Quella del Biafra fu una tragedia ampiamente raccontata dai media in occidente. Sia dagli articoli che, soprattutto, dalle immagini. A volte forse anche enfatizzata, strumentalizzata a fini politici.
Si parlò esplicitamente di una “campagna mediatica” intelligentemente promossa dal dipartimento della propaganda del governo provvisorio biafrano. Dipartimento che sarebbe stato coordinato dalla Markpress, un’agenzia svizzera di pubbliche relazioni appartenente a un pubblicitario statunitense. Tra i compiti dell’agenzia, organizzare i viaggi in Biafra dei corrispondenti stranieri (tra cui il futuro scrittore Frederick Forsyth) garantendo l’ottenimento dei visti e il passaggio in aereo nonostante il blocco imposto da Lagos.

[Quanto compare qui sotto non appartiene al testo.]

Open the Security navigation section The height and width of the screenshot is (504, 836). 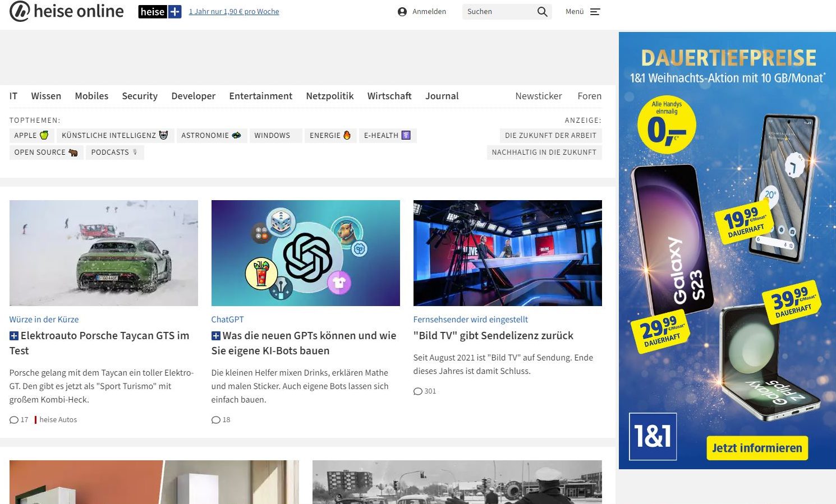140,96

Immagini spettrali che si credeva ormai disperse nel flusso del tempo, dimenticate. E che invece, se pur in forma mano inquietante, eventi recenti hanno riportato alla memoria.
Nella notte tra il 3 e il 4 gennaio un’autobomba esplosa in Nigeria a Imo State ha ucciso quattro funzionari della sicurezza (in un primo tempo si era parlato anche di altre vittime, forse civili). L’obiettivo dell’attentato, l’ex funzionario Ikedi Ohakim, è rimasto ferito, ma non gravemente.
È l’ultimo episodio di una serie di attacchi spesso mortali, come quello del settembre 2022 costato la vita a cinque soldati nello stato di Anambra.
In entrambi i casi i responsabili venivano individuati nei separatisti del Biafra. In particolare nell’organizzazione Ipob (Popolo indigeno del Biafra). In realtà non esistono prove convincenti e la situazione dell’intera Nigeria è tutt’altro che tranquilla in generale. Negli ultimi due-tre anni si contano una cinquantina di attentati contro uffici delle commissioni elettorali.
Nonostante un candidato alle prossime presidenziali, Peter Obi, sia di etnia igbo, i separatisti dell’ipob (il cui leader Nnamadi Kanu rimane in carcere ad Abuja) hanno dichiarato pubblicamente di non volerlo sostenere. In quanto non vogliono “aver a che fare con un sistema marcio e corrotto”. Il portavoce di ipob ha anche specificato di non aver nulla a che fare con gli attentati (opera di personale altamente specializzato, professionisti), a suo avviso realizzati proprio per screditare il movimento. In ogni caso, pur sentendosi estranei alla campagna elettorale, essi non intendono assolutamente ostacolarla. Fermo restando che per quanto li riguarda l’unica soluzione accettabile è quella dell’indipendenza.